Extrait du document:

• • • • •

Littérature

Un roman corse – sur On ne peut pas tenir la mer entre ses mains de Laure Limongi

Sociologue

Dans On ne peut pas tenir la main entre ses mains, roman tendu qui trouve un de ses ressorts dans l’histoire violente de la Corse, Laure Limongi revisite le thème du secret de famille, et tente de trancher le nœud gordien des relations intergénérationnelles, des haines recuites et des recompositions familiales aux dimensions œdipiennes.

C’est souvent le secret, beaucoup plus que l’amour, qui constitue le lien de famille le plus puissant. Sans jamais faire l’objet d’ostension ni de révélation, le secret est toujours tapi dans les replis de l’intimité, et distribue les rôles sur la scène familiale, en maître du casting. Les situations de crise permettent cependant la mise au jour de ce qu’on a toujours voulu enfouir. Dans un roman tendu qui trouve un de ses ressorts dans l’histoire violente de la Corse, Laure Limongi revisite ce thème sans faire aucune concession aux clichés qui célèbrent l’unité de la famille méditerranéenne, son inépuisable chaleur et la succession harmonieuse de ses générations.

• • • • •

Enregistrements de localisation d'éléments
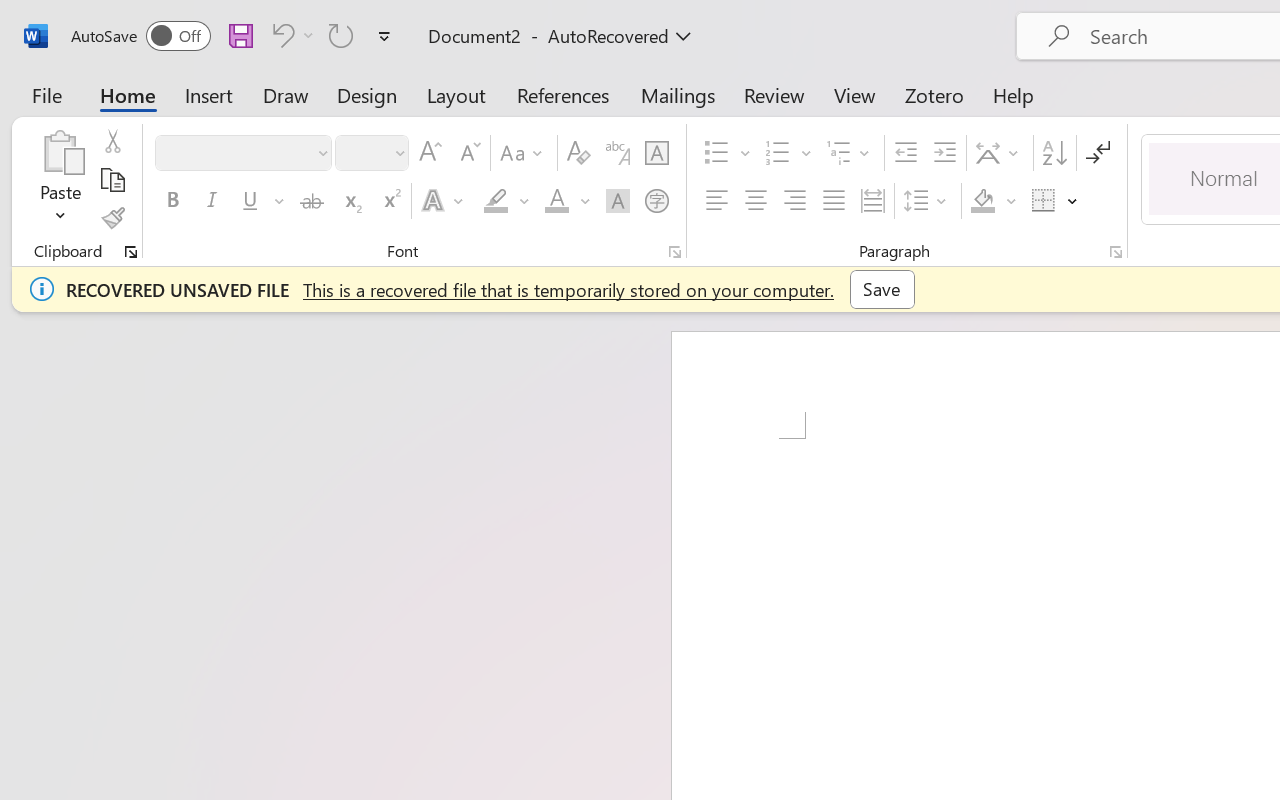  I want to click on Superscript, so click(390, 201).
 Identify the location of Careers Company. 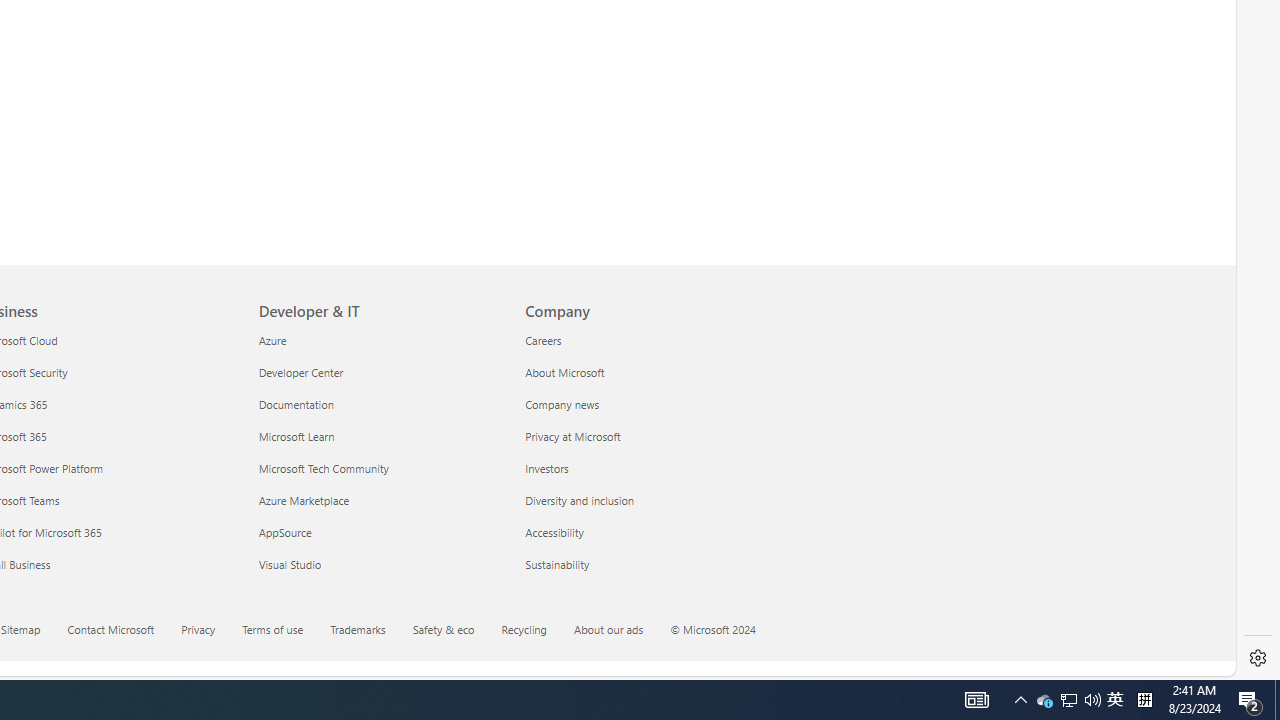
(542, 339).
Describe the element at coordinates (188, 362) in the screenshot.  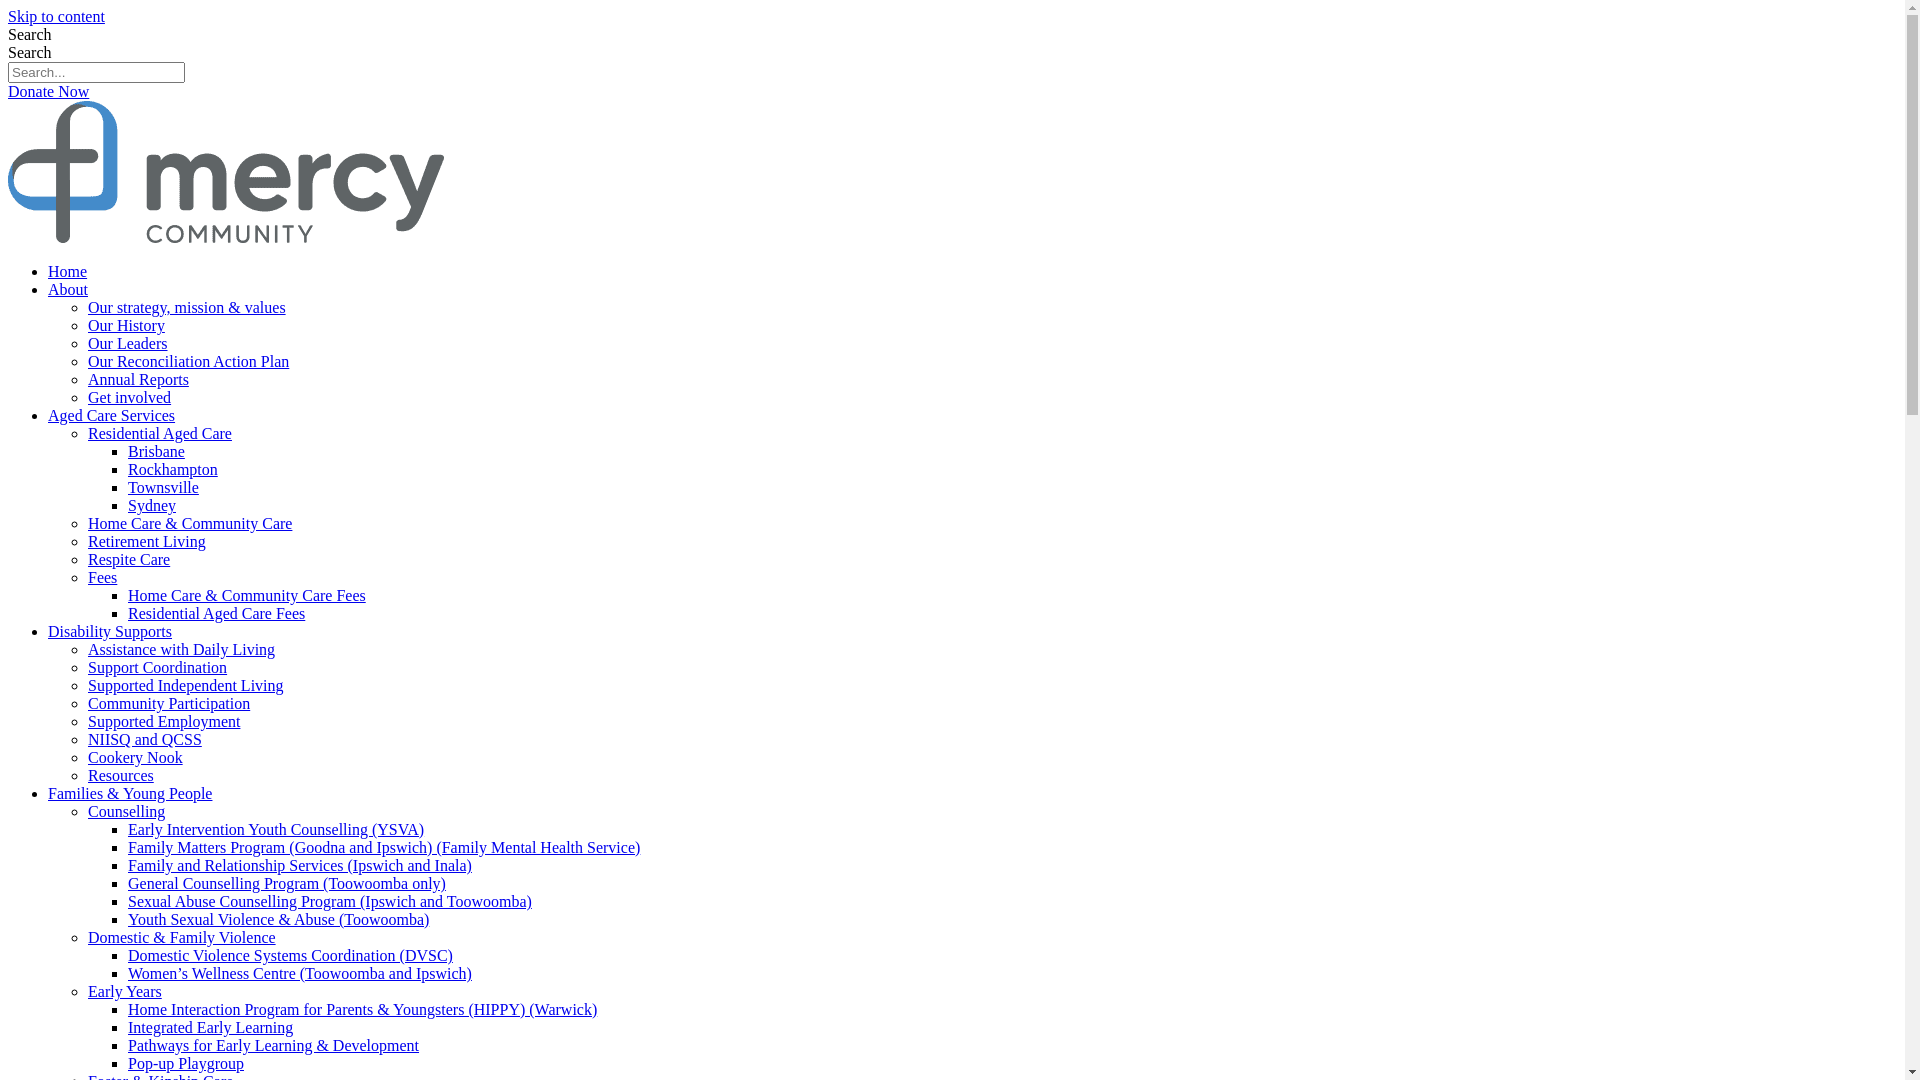
I see `Our Reconciliation Action Plan` at that location.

• • • • •

Objectifs:
(1) Reformulez de façon plus concise le paragraphe de l'extrait qui commence par « C'est souvent le secret », sans perdre ses faits essentiels.
(2) Poursuivez l'extrait sur le roman corse de Laure Limongi à partir du point où il s'arrête.

Réponses:
(1) Plus que l'amour, c'est souvent le secret qui forme le lien familial le plus fort. Jamais exhibé ni révélé, il se cache dans l'intimité et attribue à chacun son rôle. Les crises font pourtant ressurgir ce qu'on voulait enfouir. Laure Limongi reprend ce thème dans un roman tendu, nourri par l'histoire violente de la Corse. Elle refuse les clichés sur l'unité de la famille méditerranéenne, sa chaleur et l'harmonie de ses générations.

(2)
Par histoire violente, il ne faut pas se contenter d’envisager les années de braise qui commencent en 1975 avec la confrontation entre viticulteurs et forces de l’ordre à Aléria. La violence est plus ancienne : sous sa forme moderne elle est consubstantielle au processus de la colonisation française, qui a mis en mouvement les insulaires dans une entreprise de domination dont ils ont souvent été les petites mains, et dont ils ont rarement été les vrais bénéficiaires. La Corse du roman est aussi celle où demeure, sans doute plus vivement que dans des sociétés du même type, une très forte division sexuelle du travail. Le père demeure pour l’essentiel à l’extérieur de l’espace domestique : le fait qu’il y passe trop de temps, ou qu’il s’adonne aux travaux du ménage, est encore fort mal vu. Pour tout dire, même si le père n’est attaché par aucun secret, le silence de sa vie d’homme et la rareté de ses accès de tendresse en font en général un être aux contours fantomatiques.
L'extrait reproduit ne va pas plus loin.